▸ **Excerpted text**
***

Tropical Cyclone Mekunu, the second tropical cyclone in less than a week, formed in the western Arabian Sea early on May 22, 2018 and is moving toward a landfall in Oman. NASA satellites provided an infrared, night-time and precipitation analysis of the storm.
The Global Precipitation Measurement mission or GPM core observatory satellite flew above tropical Cyclone Mekunu in the Arabian Sea on May 22, 2018 at 2:06 p.m. EDT (1806 UTC). GPM's Microwave Imager (GMI) and Dual Frequency Precipitation Radar (DPR) instruments collected data that showed the intensity and location of precipitation within the intensifying tropical cyclone. This GPM pass showed that Mekunu was becoming well organized with maximum sustained wind speeds greater than 45 knots (52 mph). GPM showed that extremely heavy rainfall was located southwest of the center of circulation. GPM's radar (DPR Ku Band) measured precipitation that was falling at a rate of almost 180 mm (7.1 inches) in a few powerful convective storms.

***

▸ **Records**
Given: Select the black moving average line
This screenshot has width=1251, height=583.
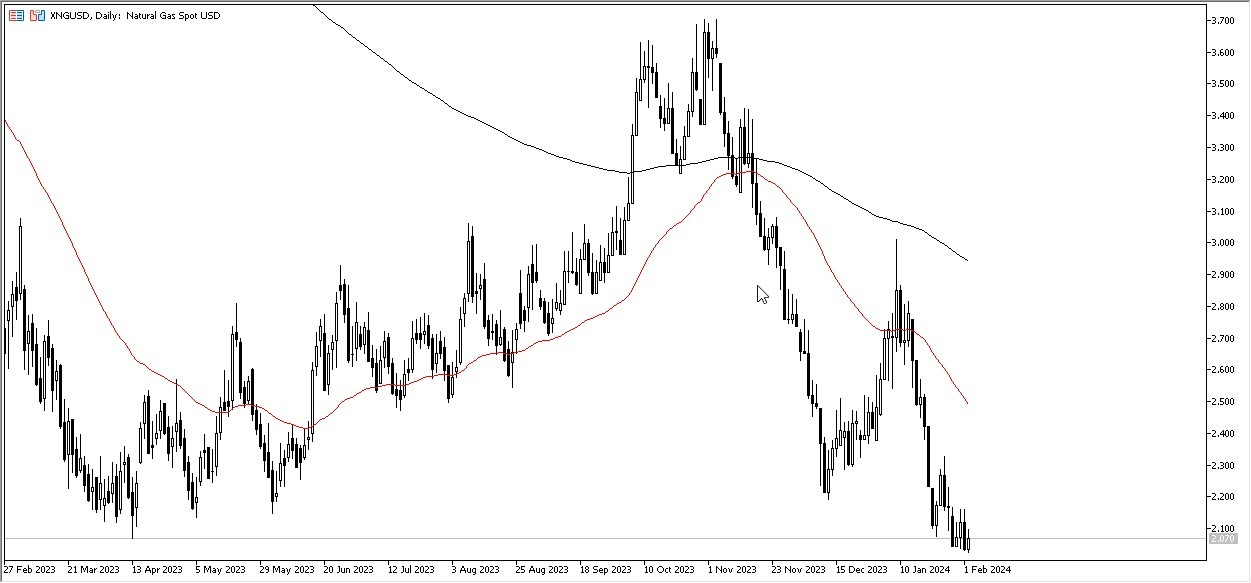Looking at the screenshot, I should tap(500, 130).
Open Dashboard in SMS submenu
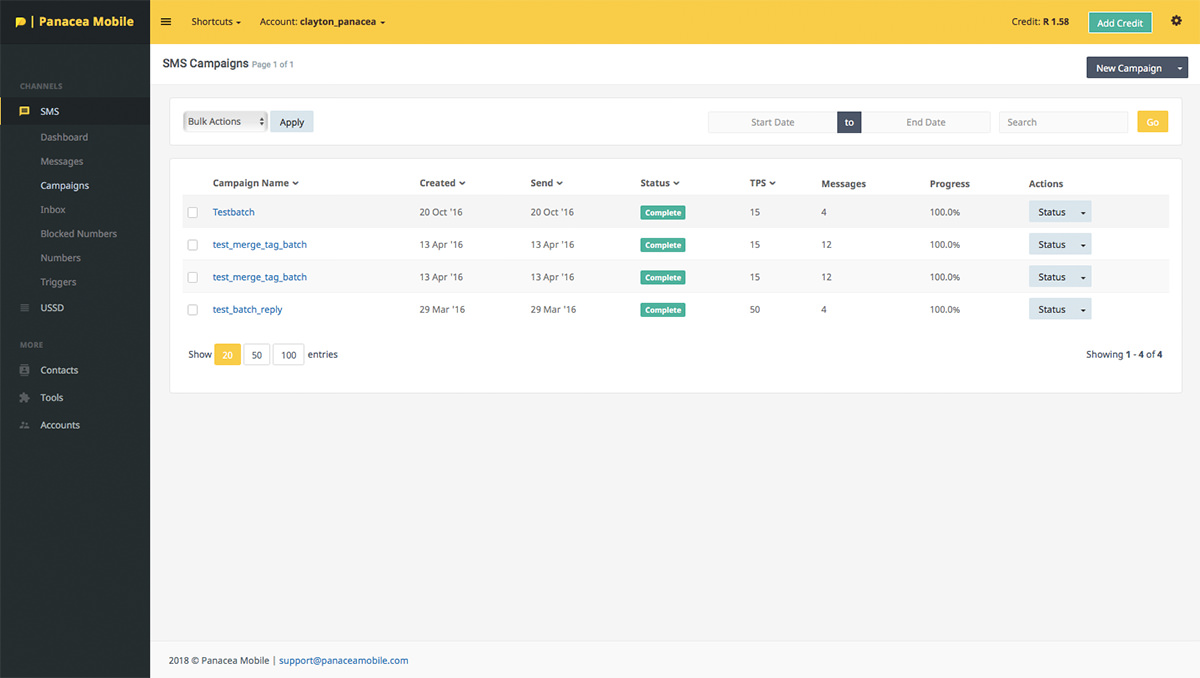The height and width of the screenshot is (678, 1200). (64, 137)

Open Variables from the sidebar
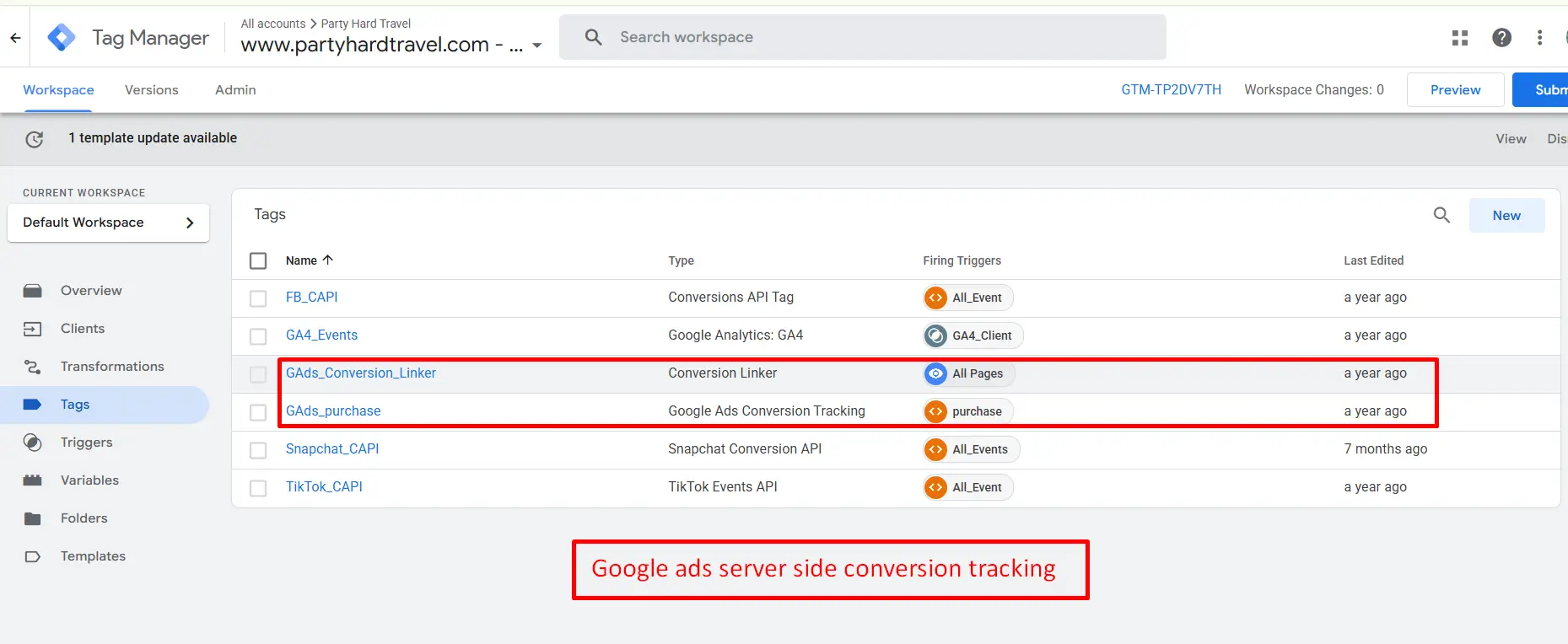(x=89, y=480)
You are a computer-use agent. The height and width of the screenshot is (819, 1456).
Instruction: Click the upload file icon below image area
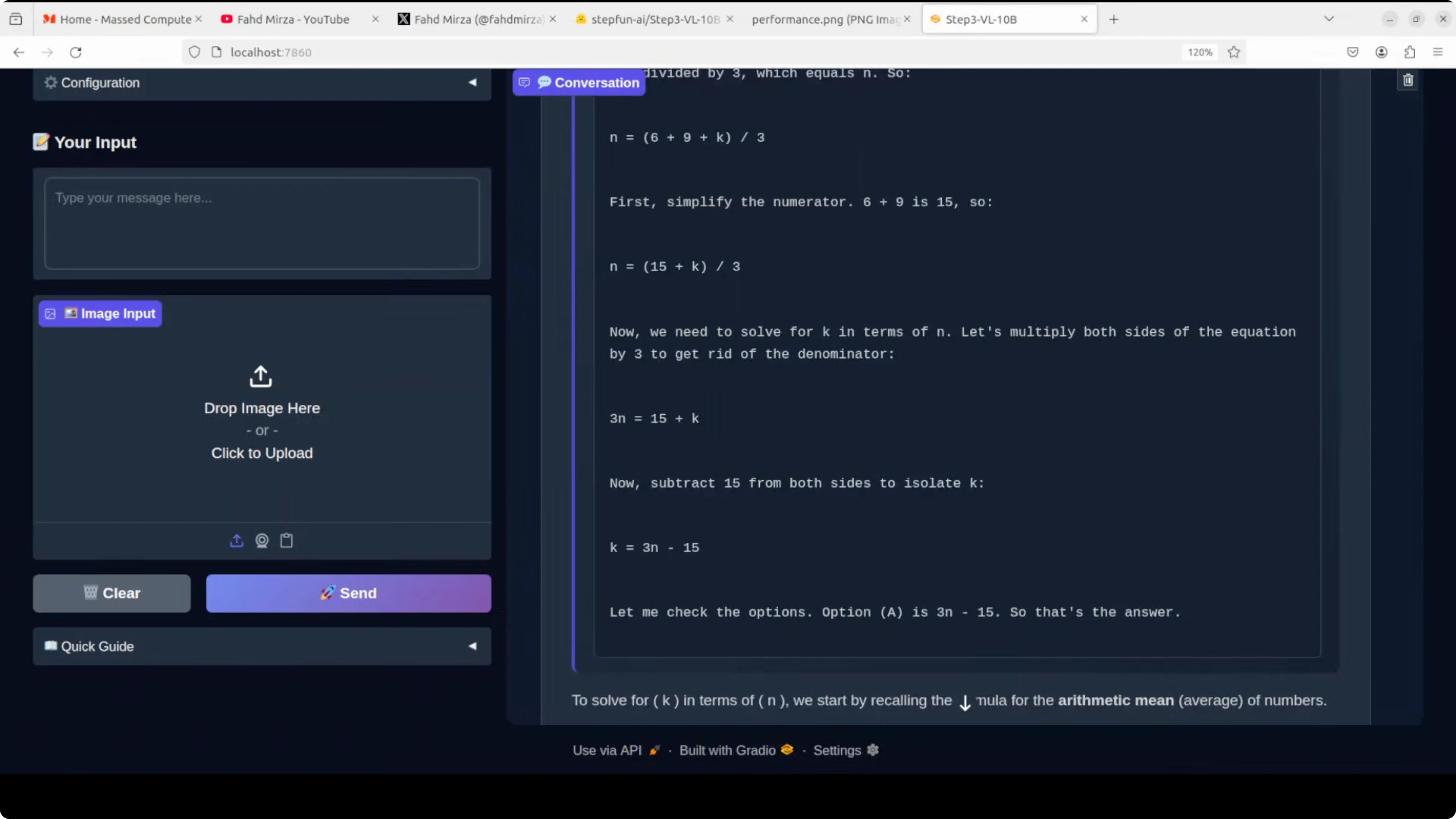point(236,541)
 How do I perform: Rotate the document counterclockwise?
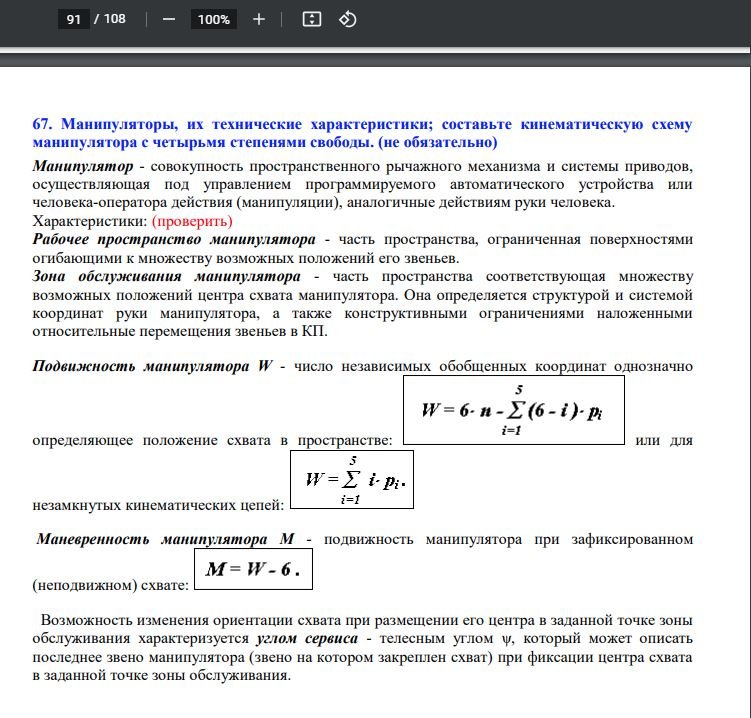348,19
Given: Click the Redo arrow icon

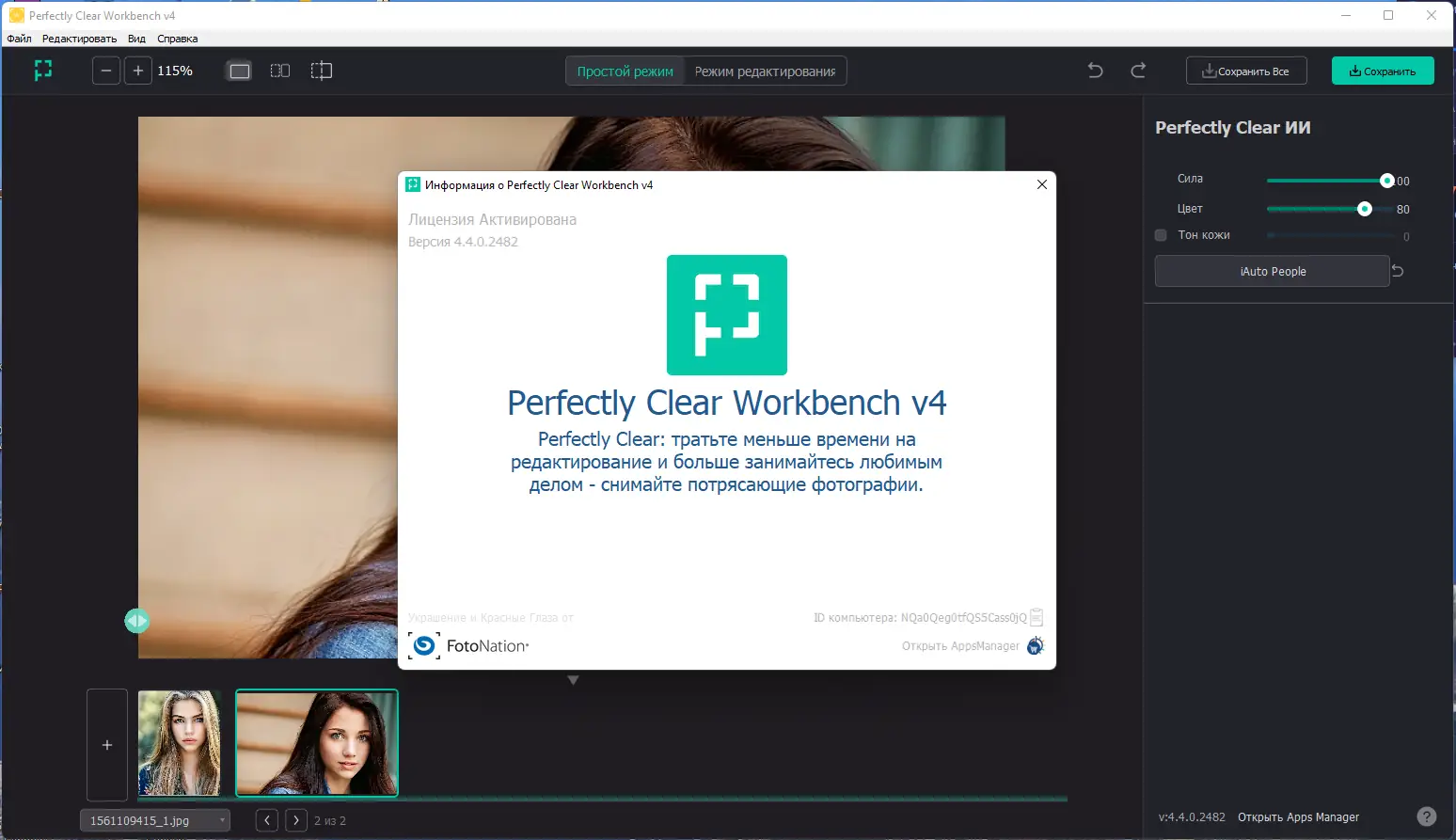Looking at the screenshot, I should (x=1138, y=71).

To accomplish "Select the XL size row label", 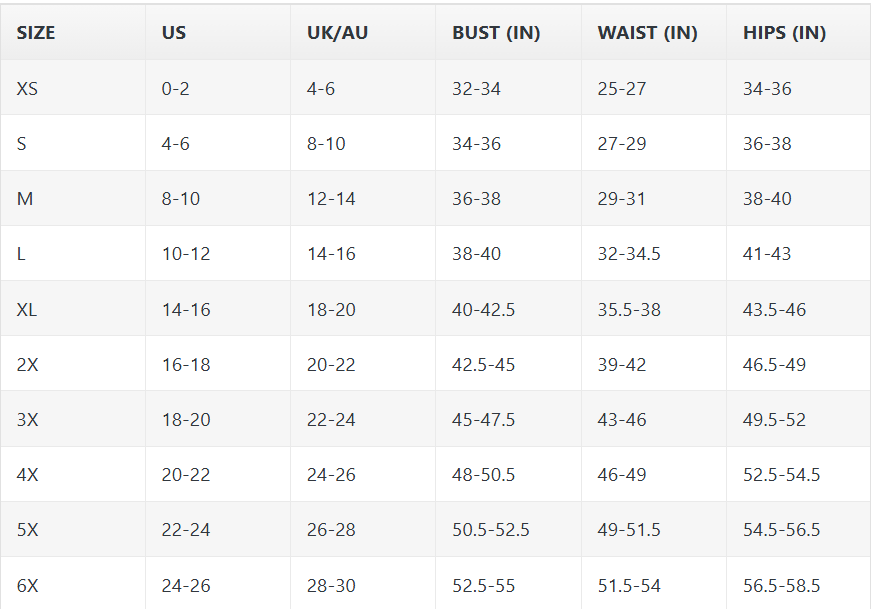I will 27,309.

***

▸ **Requirements**
1. Could you duplicate the Cyclone Mekunu text word for word, between "The Global Precipitation" and "powerful convective storms.", inclusive?
2. Would you go on with the Cyclone Mekunu text from the point where it stops?

▸ **Answers**
1.
The Global Precipitation Measurement mission or GPM core observatory satellite flew above tropical Cyclone Mekunu in the Arabian Sea on May 22, 2018 at 2:06 p.m. EDT (1806 UTC). GPM's Microwave Imager (GMI) and Dual Frequency Precipitation Radar (DPR) instruments collected data that showed the intensity and location of precipitation within the intensifying tropical cyclone. This GPM pass showed that Mekunu was becoming well organized with maximum sustained wind speeds greater than 45 knots (52 mph). GPM showed that extremely heavy rainfall was located southwest of the center of circulation. GPM's radar (DPR Ku Band) measured precipitation that was falling at a rate of almost 180 mm (7.1 inches) in a few powerful convective storms.

2.
At NASA's Goddard Space Flight Center in Greenbelt, Maryland, the GPM satellite's radar (DPR Ku Band) data were used to create a 3-D structure of precipitation within Mekunu. The 3-D cross-section view of the tropical cyclone's precipitation revealed that powerful convective storms southwest of Mekunu's center were reaching heights of about 16 km (9.9 miles). GPM's DPR showed that some heavy downpours were returning radar reflectivity values greater than 59 dBZ to the satellite. GPM is a joint mission between NASA and the Japan Aerospace Exploration Agency, JAXA.
At about 5:33 p.m. EDT (2133Z) on May 23, NASA-NOAA's Suomi NPP satellite flew over Mekunu. Infrared data showed intense convection and tropospheric gravity waves. In addition, the First Quarter moon (54% Illumination) provided enough side lighting to show the intense convection to the east of Socotra Island, as well as some tropospheric gravity waves near the eye. In the night-time image, lightning streaks were also seen around the storm.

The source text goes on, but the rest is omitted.